При сравнении результатов тяжелообожженных I группы с показателями группы сравнения угнетение фибринолитической способности и незначительное снижение активности АТ-III ниже 80 % (до 77,2 %) отметили только в 50 % наблюдений. У половины пациентов на 3-и сутки наблюдения выявили ускорение времени эуглобулинового фибринолиза более чем на 30 % и возвращение к исходным показателям на 14-е и 21-е сутки. Время фибринолиза статистически значимо увеличивалось только на 7-е сутки наблюдения (M+m=16,7+4,5 мин), возвращаясь к исходным значениям на 21-е сутки наблюдения.
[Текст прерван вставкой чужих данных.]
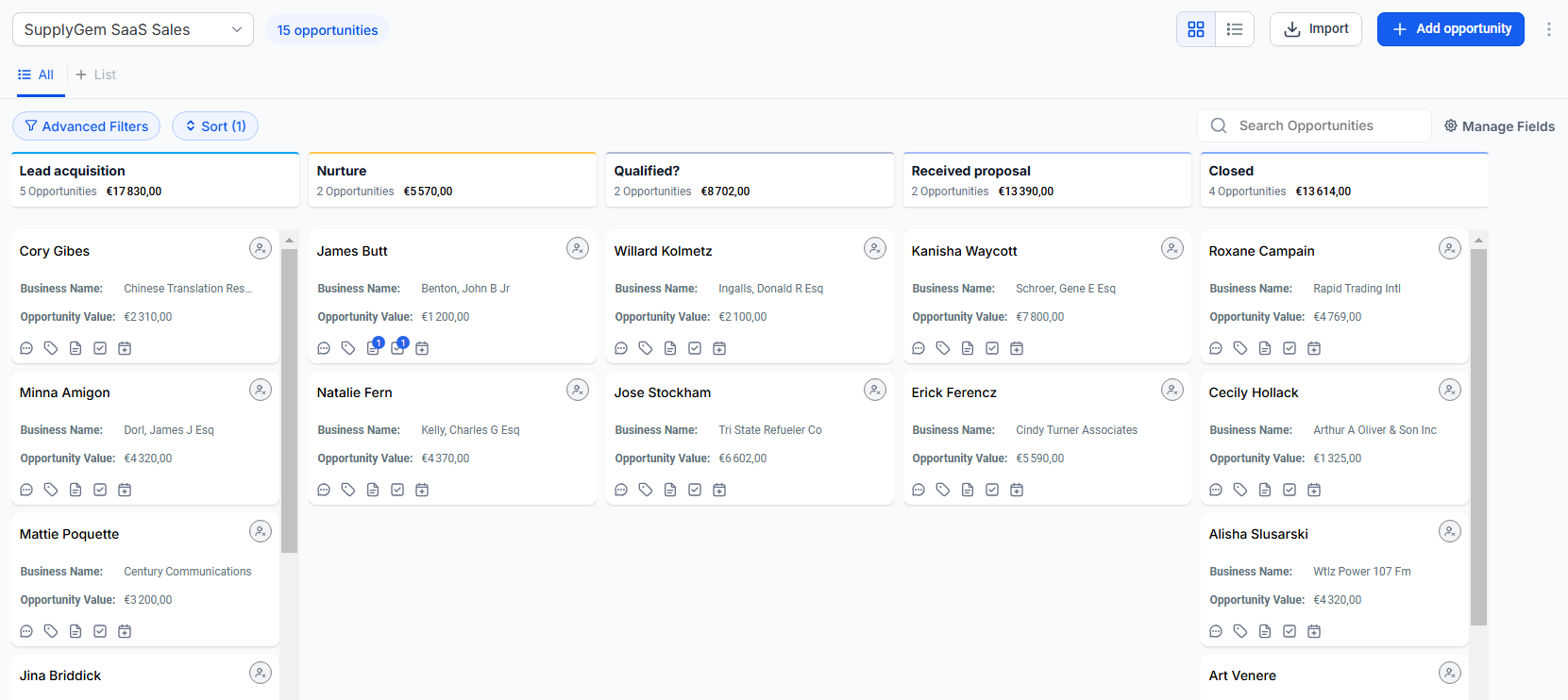Open tasks checkbox icon on Jose Stockham card

coord(695,490)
Активность АТ-III в этой группе сохранялась на исходном уровне на протяжении всего периода наблюдения и не имела достоверного отличия от группы сравнения (p<0,05).
Анализ показателей противосвертывающего механизма системы гемостаза у погибших пациентов выявил выраженный дефицит АТ-III и плазминогена, являющего пусковым фактором эуглобулинового фибринолиза (p<0,05). В 1-е сутки после термической травмы у всех пациентов активность основного эндогенного антикоагулянта снижалась на 35 %, а время XIIа-ЗФ увеличивалось более чем в три раза (M+m=28,1+3,8 мин), по сравнению с группой сравнения (К). При последующих исследованиях зафиксировано дальнейшее нарастание антитромбиновой и фибринолитической недостаточности, с максимальным их дефицитом перед смертью. В последний день жизни пациентов среднее значение АТ-III составило 21,6+3,28 %, время XIIа-ЗФ – 39,22+7,64 мин. Продолжающееся падение активности АТ-III у пациентов, вероятно, связано с развитием ДВС-синдрома, а увеличение времени лизиса эуглобулинового сгустка свидетельствует о нарушении согласованности работы различных механизмов системы гемостаза [2, 4, 8]. Как известно, одним из звеньев патогенеза ДВС-синдрома является образование микросгустков крови и блокада микроциркуляции в органах-мишенях (мозг, надпочечники, почки, печень, желудок и кишечник) с развитием дистрофических и деструктивных нарушений в них, которые, вероятно, и приводят к синдрому полиорганной недостаточности.
Заключение. Таким образом, сравнительное исследование системы гемостаза у тяжелообожженных пациентов позволило установить зависимость исхода ожоговой болезни от выраженности и динамики изменений показателей системы гемостаза. У пациентов с благоприятным исходом ожоговой болезни в период ожогового шока выявилось умеренное повышение концентрации фибриногена и продуктов паракоагуляции, с тенденцией к нарастанию изменений к 7–10 суткам после получения травмы при сохранении активности АТ-III на уровне не менее 70 % на всем протяжении заболевания. В группе пациентов с летальным исходом уже в ранний период ожоговой болезни выявлялась значительная гиперфибриногенемия, сменяющаяся выраженной тенденцией к снижению концентрации фибриногена, дефицит АТ-III и глубокое угнетение фибринолиза. Снижение активности АТ-III менее 70 % и трехкратное увеличение времени XIIа-зависимого фибринолиза на фоне дефицита плазменных факторов свертывания крови является, по нашему мнению, прогностическим предиктором развития жизненно опасных осложнений в системе гемостаза при ожоговой болезни.